The aim of DoE funding is to facilitate the adoption of solar power, create a renewable energy-skilled American workforce, and enable new renewable energy technologies which drive down costs.

The other half will come from District Energy St. Paul, a non-profit utility which operates the nation’s largest biomass-fueled hot water heating system in North America. District Energy also burns natural gas and coal.

RiverCentre, a state-of-the-art convention center, contains 15 meeting rooms, a Star Tribune ballroom named after Minneapolis’s leading daily newspaper, and 100,000 square feet of exhibition space. It was built in 1979 and fully renovated in 2001.

Energy generated by the solar panels will be used to heat water for District Energy, and also to create electricity to meet RiverCentre’s electrical needs. Essentially, however, the system is an experiment to see whether biofuel and solar energy can work and play well together. No one has been able to demonstrate this synergy in Twin Cities politics.

The RiverCentre solar project is expected to generate 1,000 kilowatts, the biggest solar system in Minnesota, and the anticipated completion date is December 2010. The 1-megawatt (rated) system will be larger than a 575-kilowatt system in the pipeline at St. John's Abbey in central Minnesota, even though original plans called for the St. John’s solar installation – funded by a $2-million Renewable Development Fund grant from Xcel Energy and comprised of about 1,820 panels – to be larger.

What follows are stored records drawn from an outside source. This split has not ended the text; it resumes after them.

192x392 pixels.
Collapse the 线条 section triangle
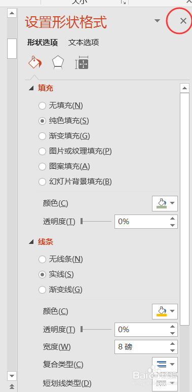click(x=31, y=242)
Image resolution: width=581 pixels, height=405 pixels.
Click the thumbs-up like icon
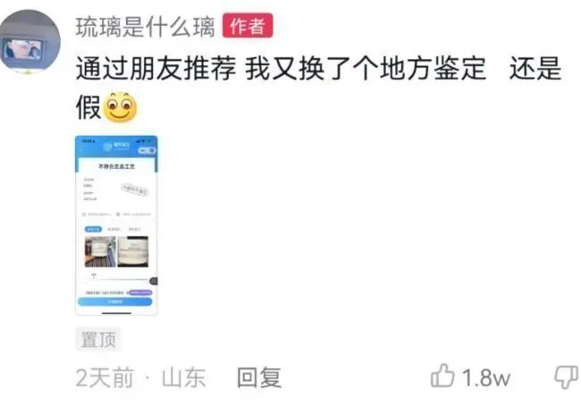(442, 375)
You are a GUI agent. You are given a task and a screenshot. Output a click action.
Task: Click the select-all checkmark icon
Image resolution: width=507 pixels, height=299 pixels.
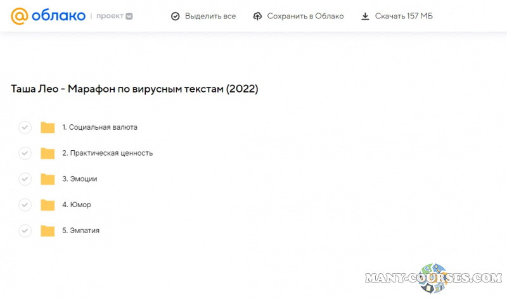coord(176,16)
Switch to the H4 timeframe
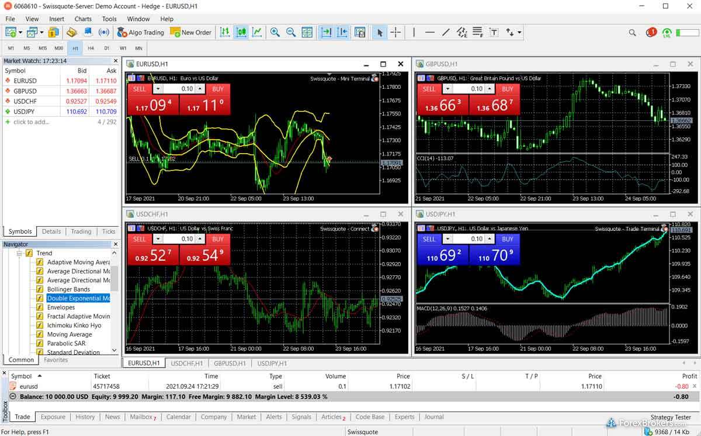Image resolution: width=701 pixels, height=436 pixels. click(91, 48)
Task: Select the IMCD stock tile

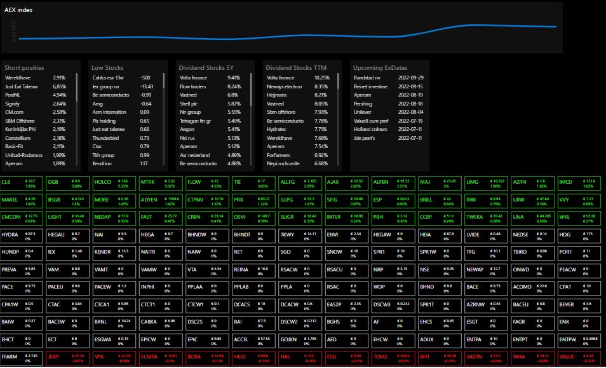Action: (579, 184)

The DoE also gave $30,000 to NRG Thermal LLC to study integrating solar energy into its Minneapolis steam-heating system. NRG was spun off Minneapolis-based Northern States Power (NSP) in 2000 in order to facilitate its merger with Colorado-based New Century Energies, which became Xcel Energy.

The RiverCentre panels are reportedly manufactured by SolarSkies, measure 4 feet by 6 feet, and will likely cover most of the roof of the convention facility.

Minneapolis, not to be outdone, is issuing a request for proposals (or RFPs, effective Nov. 2) for a 600-kilowatt system on the roof of the Minneapolis Convention Center that, if completed, will up Minnesota’s solar capability by a whopping 87 percent.